## [WORK REQUIRED]
Render the material below as a numbered list, one line per item, omitting blank lines.

::: DATASET :::

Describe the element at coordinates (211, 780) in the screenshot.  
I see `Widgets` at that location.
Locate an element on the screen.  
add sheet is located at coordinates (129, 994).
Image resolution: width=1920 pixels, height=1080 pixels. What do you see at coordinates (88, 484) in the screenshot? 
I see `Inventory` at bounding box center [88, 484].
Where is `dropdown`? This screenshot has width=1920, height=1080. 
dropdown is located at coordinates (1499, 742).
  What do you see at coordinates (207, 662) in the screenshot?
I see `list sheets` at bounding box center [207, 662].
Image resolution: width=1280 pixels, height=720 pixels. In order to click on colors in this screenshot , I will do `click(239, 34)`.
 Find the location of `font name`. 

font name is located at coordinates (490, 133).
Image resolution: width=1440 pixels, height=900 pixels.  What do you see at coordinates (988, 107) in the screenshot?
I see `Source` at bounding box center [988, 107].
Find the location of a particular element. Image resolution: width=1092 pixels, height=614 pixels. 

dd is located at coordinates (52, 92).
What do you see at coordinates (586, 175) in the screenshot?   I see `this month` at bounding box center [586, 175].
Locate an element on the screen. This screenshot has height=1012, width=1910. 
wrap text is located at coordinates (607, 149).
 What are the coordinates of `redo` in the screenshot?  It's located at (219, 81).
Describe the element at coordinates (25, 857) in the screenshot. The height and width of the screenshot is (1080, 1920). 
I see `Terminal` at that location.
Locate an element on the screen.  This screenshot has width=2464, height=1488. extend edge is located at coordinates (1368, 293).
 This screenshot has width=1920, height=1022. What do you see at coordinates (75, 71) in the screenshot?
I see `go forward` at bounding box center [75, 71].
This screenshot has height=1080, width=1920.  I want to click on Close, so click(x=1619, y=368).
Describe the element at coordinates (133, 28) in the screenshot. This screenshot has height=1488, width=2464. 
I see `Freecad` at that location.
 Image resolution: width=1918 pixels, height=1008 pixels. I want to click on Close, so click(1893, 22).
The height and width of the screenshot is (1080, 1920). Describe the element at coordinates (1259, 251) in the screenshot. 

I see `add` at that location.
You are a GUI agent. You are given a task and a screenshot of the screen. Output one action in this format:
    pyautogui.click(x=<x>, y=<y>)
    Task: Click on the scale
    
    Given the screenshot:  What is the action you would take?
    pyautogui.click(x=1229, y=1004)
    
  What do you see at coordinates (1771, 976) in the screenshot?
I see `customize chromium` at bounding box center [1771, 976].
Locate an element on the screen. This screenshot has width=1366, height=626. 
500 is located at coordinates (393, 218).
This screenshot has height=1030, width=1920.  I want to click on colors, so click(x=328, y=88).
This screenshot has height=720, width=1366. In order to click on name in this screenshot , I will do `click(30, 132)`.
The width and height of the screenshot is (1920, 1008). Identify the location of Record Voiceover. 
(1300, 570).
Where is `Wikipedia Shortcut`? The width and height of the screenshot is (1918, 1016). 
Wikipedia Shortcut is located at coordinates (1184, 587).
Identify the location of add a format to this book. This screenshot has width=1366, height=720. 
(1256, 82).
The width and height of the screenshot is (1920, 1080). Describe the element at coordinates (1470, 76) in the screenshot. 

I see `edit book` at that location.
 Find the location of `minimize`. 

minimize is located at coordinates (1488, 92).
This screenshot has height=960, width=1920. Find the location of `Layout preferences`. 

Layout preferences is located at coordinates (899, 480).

:::

## [CORRECT ANSWER]
1. Describe the element at coordinates (211, 780) in the screenshot.  
2. I see `Widgets` at that location.
3. Locate an element on the screen.  
4. add sheet is located at coordinates (129, 994).
5. Image resolution: width=1920 pixels, height=1080 pixels. What do you see at coordinates (88, 484) in the screenshot? 
6. I see `Inventory` at bounding box center [88, 484].
7. Where is `dropdown`? This screenshot has width=1920, height=1080. 
8. dropdown is located at coordinates (1499, 742).
9.   What do you see at coordinates (207, 662) in the screenshot?
10. I see `list sheets` at bounding box center [207, 662].
11. Image resolution: width=1280 pixels, height=720 pixels. In order to click on colors in this screenshot , I will do `click(239, 34)`.
12.  Find the location of `font name`. 
13. font name is located at coordinates (490, 133).
14. Image resolution: width=1440 pixels, height=900 pixels.  What do you see at coordinates (988, 107) in the screenshot?
15. I see `Source` at bounding box center [988, 107].
16. Find the location of a particular element. Image resolution: width=1092 pixels, height=614 pixels. 
17. dd is located at coordinates (52, 92).
18. What do you see at coordinates (586, 175) in the screenshot?   I see `this month` at bounding box center [586, 175].
19. Locate an element on the screen. This screenshot has height=1012, width=1910. 
20. wrap text is located at coordinates (607, 149).
21.  What are the coordinates of `redo` in the screenshot?  It's located at (219, 81).
22. Describe the element at coordinates (25, 857) in the screenshot. The height and width of the screenshot is (1080, 1920). 
23. I see `Terminal` at that location.
24. Locate an element on the screen.  This screenshot has width=2464, height=1488. extend edge is located at coordinates (1368, 293).
25.  This screenshot has width=1920, height=1022. What do you see at coordinates (75, 71) in the screenshot?
26. I see `go forward` at bounding box center [75, 71].
27. This screenshot has height=1080, width=1920.  I want to click on Close, so click(x=1619, y=368).
28. Describe the element at coordinates (133, 28) in the screenshot. This screenshot has height=1488, width=2464. 
29. I see `Freecad` at that location.
30.  Image resolution: width=1918 pixels, height=1008 pixels. I want to click on Close, so click(1893, 22).
31. The height and width of the screenshot is (1080, 1920). Describe the element at coordinates (1259, 251) in the screenshot. 
32. I see `add` at that location.
33. You are a GUI agent. You are given a task and a screenshot of the screen. Output one action in this format:
34.     pyautogui.click(x=<x>, y=<y>)
35.     Task: Click on the scale
36.     Given the screenshot:  What is the action you would take?
37.     pyautogui.click(x=1229, y=1004)
38.   What do you see at coordinates (1771, 976) in the screenshot?
39. I see `customize chromium` at bounding box center [1771, 976].
40. Locate an element on the screen. This screenshot has width=1366, height=626. 
41. 500 is located at coordinates (393, 218).
42. This screenshot has height=1030, width=1920.  I want to click on colors, so click(x=328, y=88).
43. This screenshot has height=720, width=1366. In order to click on name in this screenshot , I will do `click(30, 132)`.
44. The width and height of the screenshot is (1920, 1008). Identify the location of Record Voiceover. 
45. (1300, 570).
46. Where is `Wikipedia Shortcut`? The width and height of the screenshot is (1918, 1016). 
47. Wikipedia Shortcut is located at coordinates (1184, 587).
48. Identify the location of add a format to this book. This screenshot has width=1366, height=720. 
49. (1256, 82).
50. The width and height of the screenshot is (1920, 1080). Describe the element at coordinates (1470, 76) in the screenshot. 
51. I see `edit book` at that location.
52.  Find the location of `minimize`. 
53. minimize is located at coordinates (1488, 92).
54. This screenshot has height=960, width=1920. Find the location of `Layout preferences`. 
55. Layout preferences is located at coordinates (899, 480).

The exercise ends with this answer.